### Source
++++++++++
Those boundaries were in the past merely organizational. They varied
from organization to organization and fit within the organizational model
of the organization. But newer, stronger, and more insulate boundaries
have now been imposed on the web-developer and all all who attempt to use
the collaborative powers inherent in the net. Those new stronger,
generally universal boundaries about which I speak, not only limit the
effective use of individual skills and human productivities to the
boundaries imposed by the organization but more broadly to the boundaries
imposed by the rule of law.
No longer does the freedom seeking web-developer have to contend merely
with the boundaries of the organization. The modern developer must
contend with the legal boundaries imposed by the rule of law. Those
boundaries are not just nation state boundaries, nor just federal
boundaries, but they extend to international and even interplanetary
spaces.
++++++++++
### Problem details
In the passage on boundaries facing web developers, besides the boundaries of the organization, what must the modern developer contend with? The records that come after this passage are separate material.

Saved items
++++++++++
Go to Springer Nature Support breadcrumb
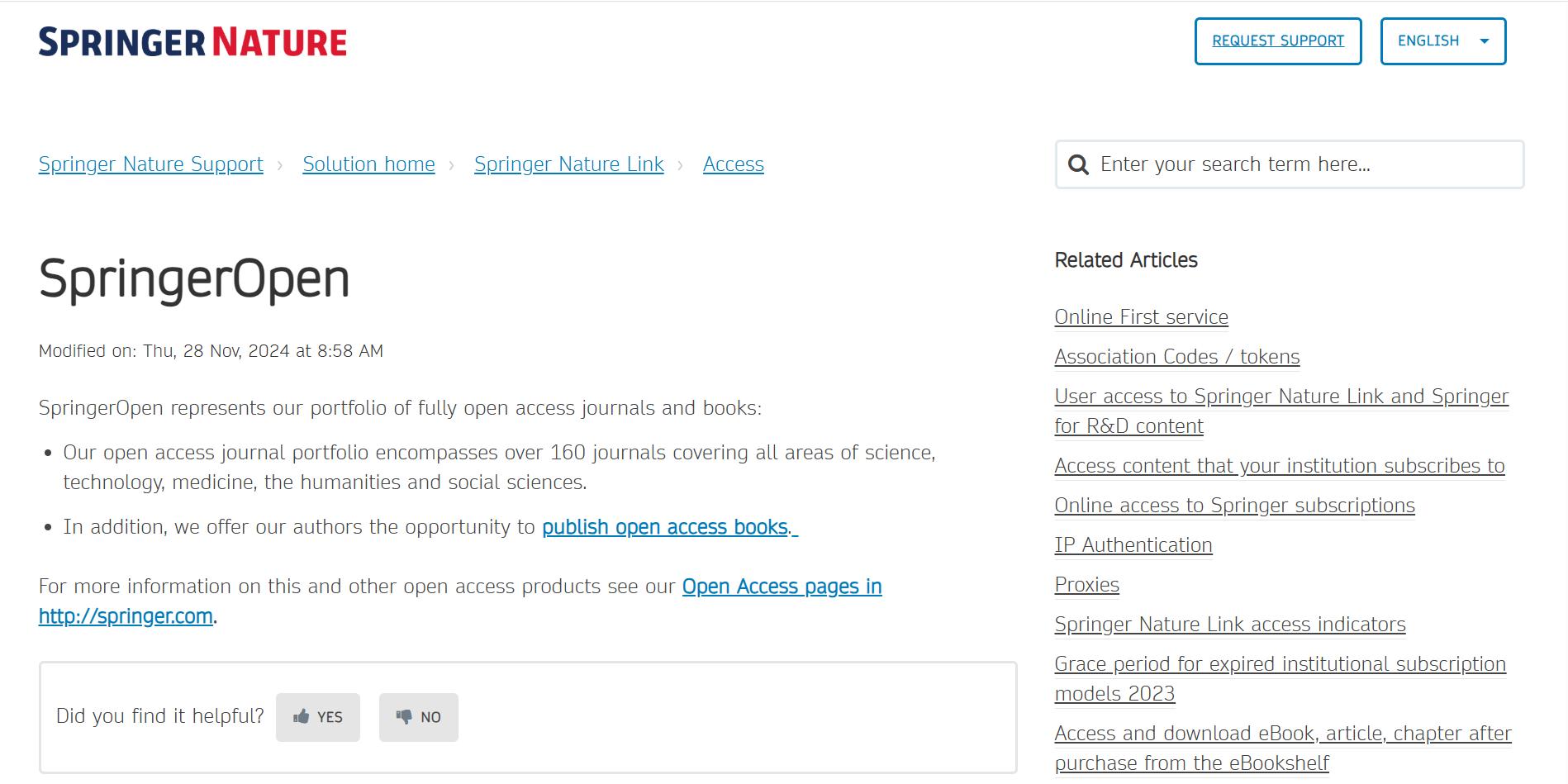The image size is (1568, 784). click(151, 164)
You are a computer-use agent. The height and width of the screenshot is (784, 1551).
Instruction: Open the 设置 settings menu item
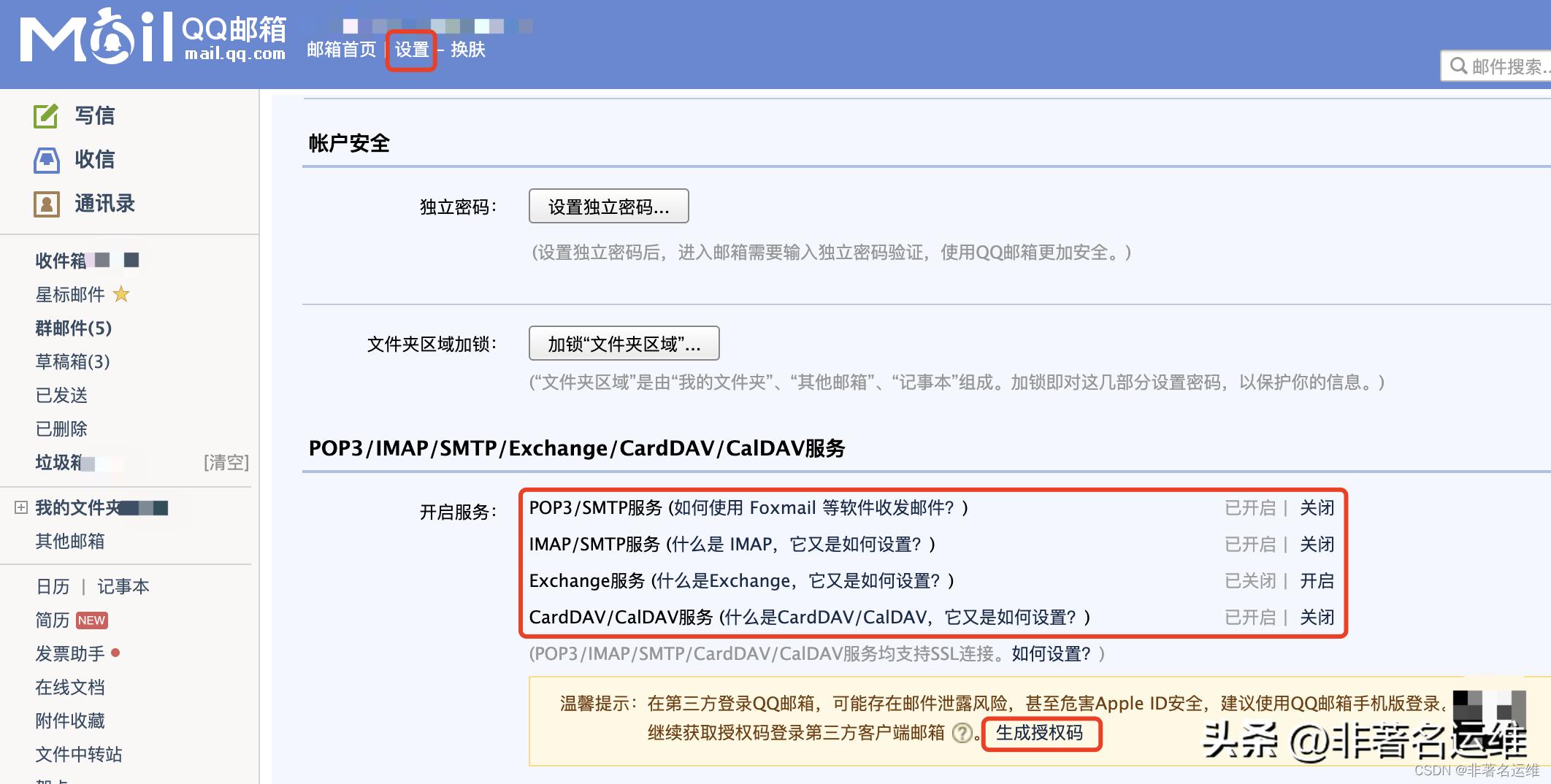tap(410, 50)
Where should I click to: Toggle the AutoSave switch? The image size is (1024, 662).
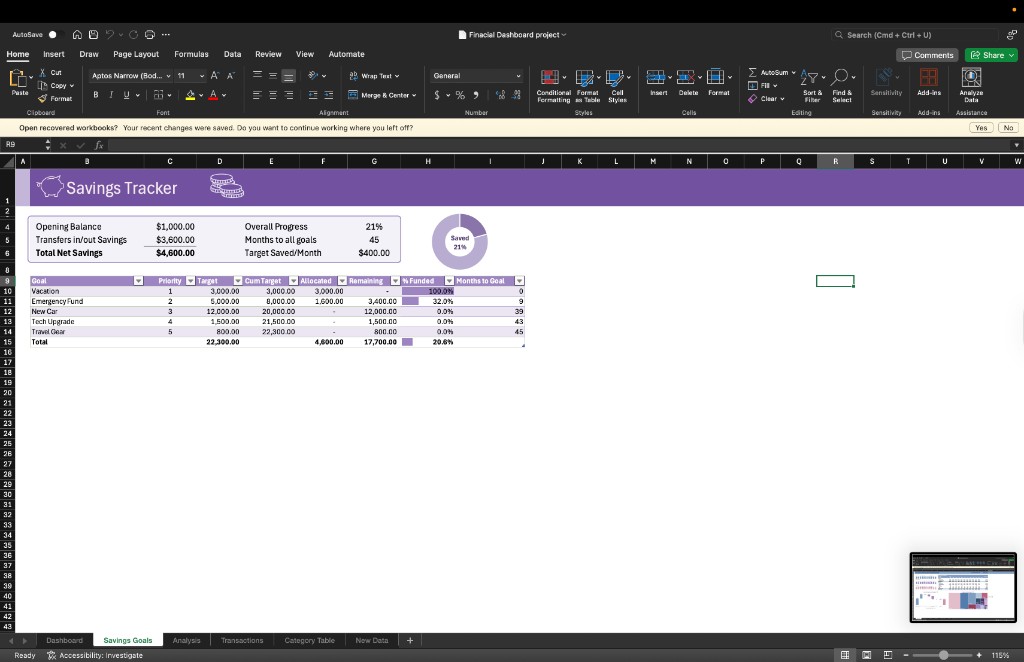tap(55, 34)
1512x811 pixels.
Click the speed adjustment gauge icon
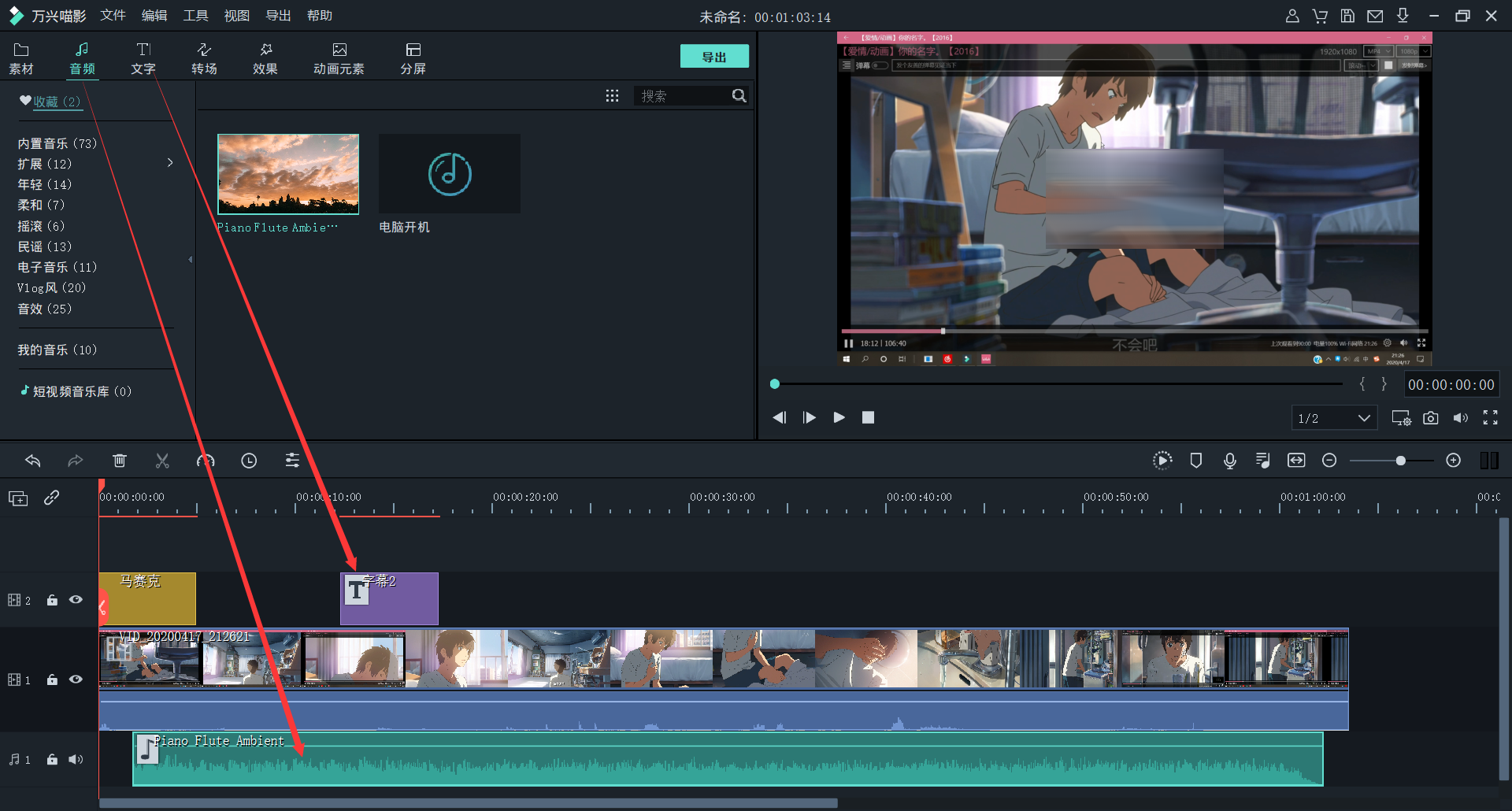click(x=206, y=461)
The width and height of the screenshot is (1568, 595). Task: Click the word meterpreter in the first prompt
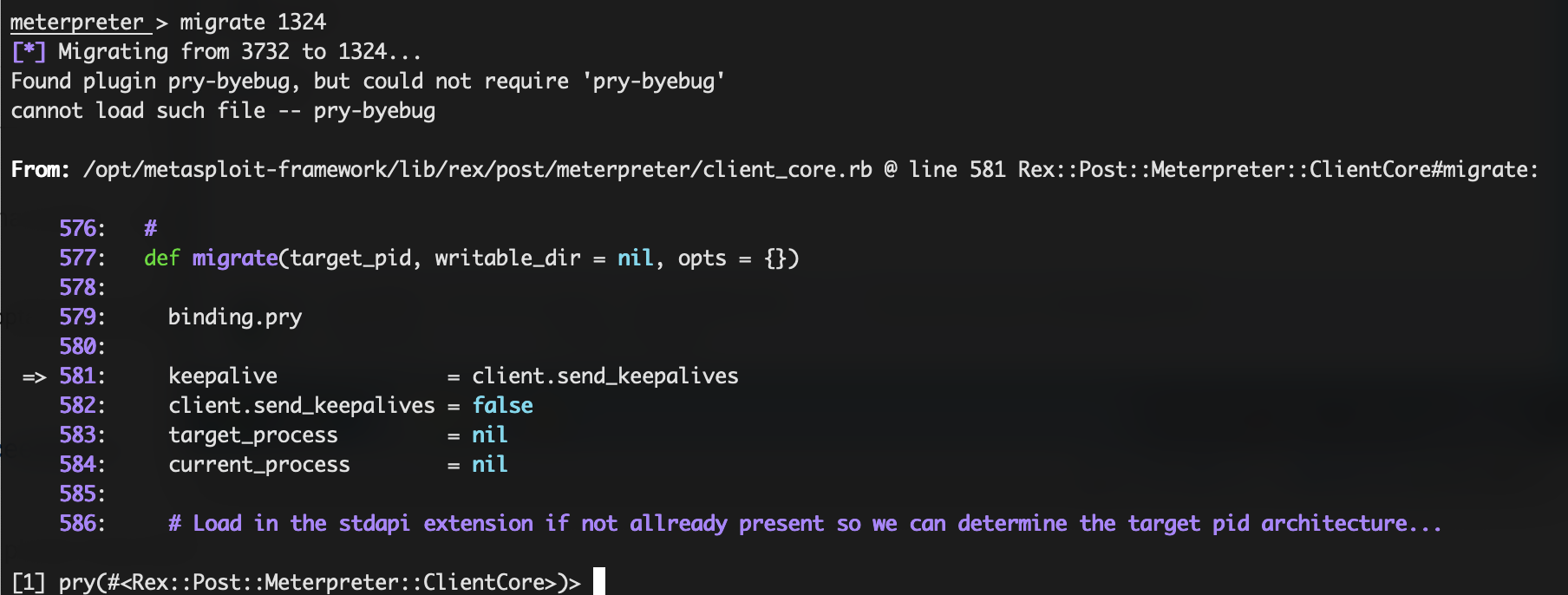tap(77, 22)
++++++++++
### Correct answer
The legal boundaries imposed by the rule of law.